Alfa menoleh, mengangkat bahunya acuh, dan kembali melompat, "Kebanyakan harta, sampai beli hutan kaya gini."

"Pantesan."

"Pantesan apa Na?"

"Sifat keluarga kamu juga ada di kamu. Beli alat-alat bermain tadi, apa lagi ada bathup yang harusnya di toilet, malah di hutan," jelas Ebi.

"Abisnya gue bingung Na, mau naro mainannya di rumah lo juga pasti kena tolak, di rumah juga pasti nyokap gue ngomel. Akhirnya gue taro aja di sini, gak aka ada yang tahu, dan bakalan jadi tempat bermain kita berdua!"

"Berdua?"

"Iya dong! Kan cuman lo doang yang boleh pegang semua mainannya, gak ada yang boleh pegang selain lo."

"Kalau ada gimana?"

"Gue kasih pelajaran, terus gue pindahin alat-alat tadi supaya gak ada yang tahu," sahut Alfa sambil berlari menghampiri Ebi, "Capek ya Na? Gue udah telepon taxi, tapi signal gak ada."

"Gapapa kok Fa, aku gak capek."

"Dari raut muka sih agak bohong, tapi mendingan gue kasih sesuatu biar kaki lo yang kecil ini gak capek," ucap Alfa, menghentikan langkahnya, dan langkah Ebi secara mendadak.

"Ngasih apa?" tanya Ebi penasaran.

"Gendongan!" Dengan sigap, Alfa langsung menggendong Ebi.

"Alfa, aku berat!"

"Lo enteng, gak berat sama sekali," sahut Alfa, memberikan senyuman khasnya dan terus berjalan lurus ke  depan.

Ebi hanya  menghela, membiarkan cowok yang sok kuat itu menggendongnya hingga bertemu dengan jalan raya yang sudah ramai.

"Turunin Fa!" perintah Ebi.

Alfa menurut, menurunkan Ebi dengan berhati-hati, dan menyetop taxi yang tiba-tiba saja terlihat.

"Anterin ke  jalan melati, gang sempit yang ada di kiri jalan ya! Anterin sampai selamat, inget loh Pak sampai selamat!" ucap Alfa  pada sopir taxi tersebut.

Pria paruh baya dengan kumis tebalnya itu mengangguk, dan Alfa segera memberikan beberapa uang lima puluh ribu miliknya.

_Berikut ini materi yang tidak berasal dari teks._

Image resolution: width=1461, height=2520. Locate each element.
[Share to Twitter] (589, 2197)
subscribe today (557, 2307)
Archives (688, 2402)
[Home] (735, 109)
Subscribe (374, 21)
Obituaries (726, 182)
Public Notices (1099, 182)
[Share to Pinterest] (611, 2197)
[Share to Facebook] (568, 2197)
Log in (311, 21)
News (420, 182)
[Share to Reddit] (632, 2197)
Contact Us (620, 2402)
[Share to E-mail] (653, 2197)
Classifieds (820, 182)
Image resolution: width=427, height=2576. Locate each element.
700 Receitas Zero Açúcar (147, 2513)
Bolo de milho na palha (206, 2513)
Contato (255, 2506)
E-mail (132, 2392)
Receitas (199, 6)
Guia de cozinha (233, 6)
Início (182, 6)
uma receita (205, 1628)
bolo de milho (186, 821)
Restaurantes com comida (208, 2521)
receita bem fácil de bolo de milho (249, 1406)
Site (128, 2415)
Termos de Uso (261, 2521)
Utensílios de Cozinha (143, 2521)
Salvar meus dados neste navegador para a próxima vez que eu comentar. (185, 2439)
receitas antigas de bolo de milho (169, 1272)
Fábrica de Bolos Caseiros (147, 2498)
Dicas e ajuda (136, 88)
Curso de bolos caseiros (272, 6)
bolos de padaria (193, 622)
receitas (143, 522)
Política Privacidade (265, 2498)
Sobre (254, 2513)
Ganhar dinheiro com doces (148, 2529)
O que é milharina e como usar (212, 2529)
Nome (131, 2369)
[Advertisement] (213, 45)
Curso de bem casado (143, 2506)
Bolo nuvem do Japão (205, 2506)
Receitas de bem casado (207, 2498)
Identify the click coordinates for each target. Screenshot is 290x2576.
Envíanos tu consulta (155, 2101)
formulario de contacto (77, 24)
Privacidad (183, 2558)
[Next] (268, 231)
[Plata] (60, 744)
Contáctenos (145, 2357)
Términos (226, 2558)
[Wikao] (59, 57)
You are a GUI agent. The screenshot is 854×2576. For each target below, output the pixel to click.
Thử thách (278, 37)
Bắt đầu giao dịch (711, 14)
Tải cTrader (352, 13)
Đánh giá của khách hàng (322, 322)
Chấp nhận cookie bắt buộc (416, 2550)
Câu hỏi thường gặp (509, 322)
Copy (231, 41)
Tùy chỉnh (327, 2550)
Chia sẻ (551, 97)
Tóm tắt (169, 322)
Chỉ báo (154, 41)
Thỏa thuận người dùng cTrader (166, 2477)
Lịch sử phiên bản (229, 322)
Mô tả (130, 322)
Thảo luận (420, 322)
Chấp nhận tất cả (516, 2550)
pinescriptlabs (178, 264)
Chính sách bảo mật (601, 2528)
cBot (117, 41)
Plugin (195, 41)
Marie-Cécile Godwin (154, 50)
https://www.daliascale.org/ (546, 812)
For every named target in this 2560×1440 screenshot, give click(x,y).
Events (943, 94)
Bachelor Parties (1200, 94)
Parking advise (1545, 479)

Membuka pintu bagian belakang, dan mempersilakan Ebi untuk segera masuk.

"Kamu?" tanya Ebi setelah Alfa menutup pintunya.

Alfa sedikit menunduk, "Gue ada urusan, lo pulang duluan ya! Nanti kabarin gue  kalau udah sampai!"

"Aku gak ada  nomor kamu."

"Ada kemarin gue isi, namanya alfa ganteng!"

"Ih! Kenapa di tambah embel-embel kaya gitu sih?" protes Ebi tak suka.

"Gapap, biar lo makin inget, dan makin sayang sama gue!"